Cette situation souligne la tension entre la sécurité nationale, la recherche de ressources et les aspirations locales dans un Arctique en mutation. Alors que le Danemark s’apprête à succéder à la Norvège à la présidence du Conseil de l’Arctique le 12 mai, cette affaire pourrait avoir des répercussions sur la collaboration au sein du Conseil, déjà mise à mal par les questions géopolitiques impliquant la Russie. M.W.
Nouvelles côtes arctiques : ce que la fonte des glaciers laisse derrière elle
Les glaciers qui reculent dans l’Arctique en réchauffement ne se contentent pas de rétrécir : ils redessinent la carte.

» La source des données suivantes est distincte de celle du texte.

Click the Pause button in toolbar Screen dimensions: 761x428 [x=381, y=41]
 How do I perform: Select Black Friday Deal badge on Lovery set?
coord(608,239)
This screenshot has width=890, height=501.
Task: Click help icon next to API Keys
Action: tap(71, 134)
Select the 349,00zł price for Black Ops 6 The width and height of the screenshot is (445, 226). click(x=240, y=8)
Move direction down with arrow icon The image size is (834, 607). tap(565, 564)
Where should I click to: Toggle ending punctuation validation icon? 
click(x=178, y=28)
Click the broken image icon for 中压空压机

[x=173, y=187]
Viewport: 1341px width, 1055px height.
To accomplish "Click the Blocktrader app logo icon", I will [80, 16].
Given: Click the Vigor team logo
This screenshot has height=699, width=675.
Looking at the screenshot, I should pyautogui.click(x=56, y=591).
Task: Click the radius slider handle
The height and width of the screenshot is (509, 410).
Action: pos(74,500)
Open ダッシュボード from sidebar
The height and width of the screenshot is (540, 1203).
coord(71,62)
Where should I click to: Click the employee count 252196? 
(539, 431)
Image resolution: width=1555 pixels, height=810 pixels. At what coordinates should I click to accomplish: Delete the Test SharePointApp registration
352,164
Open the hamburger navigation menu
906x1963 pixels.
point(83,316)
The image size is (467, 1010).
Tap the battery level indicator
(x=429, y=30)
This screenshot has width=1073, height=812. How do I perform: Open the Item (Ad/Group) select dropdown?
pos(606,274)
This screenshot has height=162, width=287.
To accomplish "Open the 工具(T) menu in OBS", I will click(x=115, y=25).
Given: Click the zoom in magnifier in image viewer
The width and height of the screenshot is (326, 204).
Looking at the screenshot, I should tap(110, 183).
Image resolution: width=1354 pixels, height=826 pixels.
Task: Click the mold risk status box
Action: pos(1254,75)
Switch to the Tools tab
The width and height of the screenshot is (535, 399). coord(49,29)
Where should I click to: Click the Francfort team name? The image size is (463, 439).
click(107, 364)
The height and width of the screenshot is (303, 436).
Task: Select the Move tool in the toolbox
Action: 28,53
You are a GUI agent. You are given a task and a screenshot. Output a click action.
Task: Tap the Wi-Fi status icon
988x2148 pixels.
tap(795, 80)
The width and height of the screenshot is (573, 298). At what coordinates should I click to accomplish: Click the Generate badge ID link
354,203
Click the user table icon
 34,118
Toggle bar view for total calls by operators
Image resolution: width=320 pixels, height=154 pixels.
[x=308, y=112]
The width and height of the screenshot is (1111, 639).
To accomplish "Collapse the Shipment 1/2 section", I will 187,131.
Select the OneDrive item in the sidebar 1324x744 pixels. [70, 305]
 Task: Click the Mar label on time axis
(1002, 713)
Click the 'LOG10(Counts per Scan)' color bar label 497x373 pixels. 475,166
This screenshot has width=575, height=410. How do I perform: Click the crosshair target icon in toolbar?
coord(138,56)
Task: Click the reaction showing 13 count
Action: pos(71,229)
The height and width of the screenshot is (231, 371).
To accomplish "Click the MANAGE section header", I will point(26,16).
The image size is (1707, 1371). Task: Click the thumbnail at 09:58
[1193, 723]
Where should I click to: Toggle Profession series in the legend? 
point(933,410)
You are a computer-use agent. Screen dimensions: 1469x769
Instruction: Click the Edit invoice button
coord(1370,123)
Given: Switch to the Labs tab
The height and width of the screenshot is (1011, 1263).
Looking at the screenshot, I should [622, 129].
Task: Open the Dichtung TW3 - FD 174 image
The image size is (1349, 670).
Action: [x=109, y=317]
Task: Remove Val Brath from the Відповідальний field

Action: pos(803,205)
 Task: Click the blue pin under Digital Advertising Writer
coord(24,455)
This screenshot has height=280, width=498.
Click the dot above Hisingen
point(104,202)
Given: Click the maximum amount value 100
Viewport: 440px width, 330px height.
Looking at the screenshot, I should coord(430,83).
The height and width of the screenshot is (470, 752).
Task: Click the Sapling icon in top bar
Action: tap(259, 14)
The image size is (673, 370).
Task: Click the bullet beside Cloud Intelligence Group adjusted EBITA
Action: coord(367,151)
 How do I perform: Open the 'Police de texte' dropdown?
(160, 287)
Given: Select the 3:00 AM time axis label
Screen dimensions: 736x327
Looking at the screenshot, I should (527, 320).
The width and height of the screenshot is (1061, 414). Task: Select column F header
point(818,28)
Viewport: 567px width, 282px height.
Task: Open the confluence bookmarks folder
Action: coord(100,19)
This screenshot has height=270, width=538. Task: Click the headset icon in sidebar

Une nouvelle étude publiée dans Nature Climate Change révèle qu’entre 2000 et 2020, plus de 2 460 kilomètres de nouvelles côtes apparaîtront dans l’hémisphère nord, dont les deux tiers au seul Groenland.
Dirigée par le glaciologue Jan Kavan du Centre d’écologie polaire de l’université de Bohême du Sud, en République tchèque, l’équipe internationale a analysé plus de 1 500 glaciers marins terminaux afin de documenter la manière dont leur retrait remodèle les zones côtières adjacentes. Ces côtes naissantes, souvent constituées de sédiments meubles, sont parmi les plus dynamiques de la planète, très sensibles à l’érosion, aux inondations et à l’effondrement des pentes.
Les implications sont aussi vastes que les nouvelles lignes de rivage elles-mêmes. Les fjords, qui regorgeaient autrefois d’eaux vives riches en nutriments, sont modifiés, ce qui peut avoir de graves conséquences pour la biodiversité et les réseaux alimentaires locaux. Les enjeux économiques sont également de plus en plus importants : des terres autrefois recouvertes de glace révèlent des gisements riches en minéraux et des pentes vulnérables sujettes aux glissements de terrain et aux tsunamis, comme celui qui a frappé le Groenland en 2023.
Les différences régionales sont importantes. Les fjords profonds de l’Alaska produisent de longs littoraux avec une perte minimale de la surface des glaciers, tandis que les larges plateaux de glace de la Terre François-Joseph montrent peu de changement du littoral malgré des reculs spectaculaires. Le sud de l’Arctique canadien, avec ses glaciers petits et étroits, montre à quel point des masses de glace même mineures peuvent transformer les paysages côtiers.
Certaines nouvelles côtes peuvent voir le pergélisol revenir, ce qui les stabilise temporairement, tandis que d’autres sont confrontées à une instabilité à long terme due au dégel et à l’augmentation de l’érosion. Alors que l’Arctique continue de se réchauffer, ces jeunes côtes paraglaciaires offrent un aperçu de l’avenir d’un Nord libre de glace, façonné par des forces encore mal comprises.
M. Kavan et son équipe souhaitent à présent étendre leurs recherches. Prochaine étape : l’est du Groenland, où un glissement de terrain et un tsunami massifs en 2023 sont devenus le terrain d’essai de la fragilité réelle de ces paysages émergents. J.H.